Black Roses

2 out of 5

Directed by: John Fasano

This one had me going for a while – I mean, it has some great B-movie maneuvers right off the bat, with a nonsense opening, over-acting, a super-cool high school teacher, and oddly incongruously zealous camerawork – but at some point after I noted similarities to Rock ‘n’ Roll Nightmare, and that Black Roses shares its director, John Fasano, the movie hits a dull patch of nothing-much-happening. Nothing-much-happening happened in R ‘n’ R also, but it’s a bit more goofy and cheap there, which lends it some charm. Fasano has more budget and skill by this point, and there’s arguably more of a “plot” – lead John Martin, the high school teacher, carries the majority of that on his hunky, cool-sweater-wearing shoulders – but that means the flick’s midsection is a battle of Troma-production instincts, Fasano’s own apparent obsession with demon puppets and 80s hair metal, and… something trying to tame itself into an actual movie. While that combo doesn’t sound horrible by any means, a lot of those elements cancel each other out such that attempted extremes are underwhelming, and some of the “this’ll sell some VHS” T&A is more embarrassing than anything.

I did like the cute setup, which has rock band Black Roses coming to a sleepy town, all the teens celebrating and all the parents protesting with the usual “rock music is destroying our kids” bit, only for the parents to turn out to be pretty reasonable about things… and for the rock music to actually turn the kids into monsters after all. Whoops!

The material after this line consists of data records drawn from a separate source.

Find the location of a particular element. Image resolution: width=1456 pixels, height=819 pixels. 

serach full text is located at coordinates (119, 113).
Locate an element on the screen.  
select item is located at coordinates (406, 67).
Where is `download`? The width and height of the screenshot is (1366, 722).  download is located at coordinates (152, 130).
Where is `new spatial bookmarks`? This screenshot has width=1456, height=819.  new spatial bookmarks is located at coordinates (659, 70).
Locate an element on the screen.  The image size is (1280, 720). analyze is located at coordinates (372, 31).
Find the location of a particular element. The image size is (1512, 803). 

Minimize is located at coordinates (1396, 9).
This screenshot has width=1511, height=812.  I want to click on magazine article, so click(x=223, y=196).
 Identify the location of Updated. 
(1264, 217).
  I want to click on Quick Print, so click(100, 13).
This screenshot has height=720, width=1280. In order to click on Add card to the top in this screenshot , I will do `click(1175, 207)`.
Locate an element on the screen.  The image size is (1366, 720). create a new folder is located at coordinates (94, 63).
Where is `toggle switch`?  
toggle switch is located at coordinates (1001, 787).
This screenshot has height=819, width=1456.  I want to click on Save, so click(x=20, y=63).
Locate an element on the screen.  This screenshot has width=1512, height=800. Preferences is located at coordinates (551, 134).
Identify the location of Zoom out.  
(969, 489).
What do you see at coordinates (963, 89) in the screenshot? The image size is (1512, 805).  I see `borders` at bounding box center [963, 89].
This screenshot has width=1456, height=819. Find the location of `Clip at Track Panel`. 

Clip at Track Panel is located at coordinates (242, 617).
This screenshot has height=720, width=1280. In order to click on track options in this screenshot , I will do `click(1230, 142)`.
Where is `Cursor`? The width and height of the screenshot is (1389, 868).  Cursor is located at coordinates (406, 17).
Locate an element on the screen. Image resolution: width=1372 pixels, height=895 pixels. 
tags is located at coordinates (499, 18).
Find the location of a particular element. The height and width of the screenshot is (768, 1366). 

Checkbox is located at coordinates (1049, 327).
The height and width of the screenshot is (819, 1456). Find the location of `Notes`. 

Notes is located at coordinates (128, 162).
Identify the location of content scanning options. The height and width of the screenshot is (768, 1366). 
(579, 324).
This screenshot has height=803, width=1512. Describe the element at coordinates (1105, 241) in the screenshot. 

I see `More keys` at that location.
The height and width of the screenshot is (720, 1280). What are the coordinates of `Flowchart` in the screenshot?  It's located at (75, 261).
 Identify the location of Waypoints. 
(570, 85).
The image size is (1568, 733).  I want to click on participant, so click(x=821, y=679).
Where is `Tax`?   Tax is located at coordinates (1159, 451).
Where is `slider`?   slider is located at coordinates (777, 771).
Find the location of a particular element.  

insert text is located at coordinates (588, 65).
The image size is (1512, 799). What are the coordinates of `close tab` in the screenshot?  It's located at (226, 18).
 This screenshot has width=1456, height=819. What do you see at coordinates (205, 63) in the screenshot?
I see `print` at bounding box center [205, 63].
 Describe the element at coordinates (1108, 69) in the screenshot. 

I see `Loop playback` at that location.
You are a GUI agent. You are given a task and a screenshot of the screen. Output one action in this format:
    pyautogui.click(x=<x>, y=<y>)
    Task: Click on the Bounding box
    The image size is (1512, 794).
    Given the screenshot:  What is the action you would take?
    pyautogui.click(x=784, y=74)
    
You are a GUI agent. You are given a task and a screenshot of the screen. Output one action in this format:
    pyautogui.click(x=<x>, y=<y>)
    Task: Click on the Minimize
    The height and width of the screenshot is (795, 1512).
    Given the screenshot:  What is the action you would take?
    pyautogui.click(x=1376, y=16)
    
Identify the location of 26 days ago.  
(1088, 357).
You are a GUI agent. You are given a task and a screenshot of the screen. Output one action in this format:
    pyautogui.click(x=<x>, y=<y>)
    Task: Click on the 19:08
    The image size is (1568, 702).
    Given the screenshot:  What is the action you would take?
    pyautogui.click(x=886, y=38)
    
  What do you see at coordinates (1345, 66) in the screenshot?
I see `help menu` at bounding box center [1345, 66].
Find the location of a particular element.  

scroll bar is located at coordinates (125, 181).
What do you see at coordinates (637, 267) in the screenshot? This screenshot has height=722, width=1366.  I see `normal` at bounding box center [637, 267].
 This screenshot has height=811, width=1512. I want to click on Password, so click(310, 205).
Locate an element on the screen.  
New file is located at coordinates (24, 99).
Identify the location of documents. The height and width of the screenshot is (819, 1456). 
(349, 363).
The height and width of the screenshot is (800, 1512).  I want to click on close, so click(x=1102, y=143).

Fasano regular Frank Dietz is there, in his 40s and playing a high schooler; a not-bad 80s metal soundtrack kicks around; eventually most of the ladies bare their breasts for no real reason; and some goofy but functional (and admittedly impressive, given the budget) horror puppets pop in here and there, substituting for gore, which is all off screen. Once things kick off – the last twenty minutes – it’s still pretty underwhelming, but then it succeeds in being charming. I imagine the pacing issues are better when you’re watching and laughing as a group, or perhaps watching for the 100th time when this somehow became your favorite movie, but on the first viewing, watching it on your lonesome, it only works in spurts.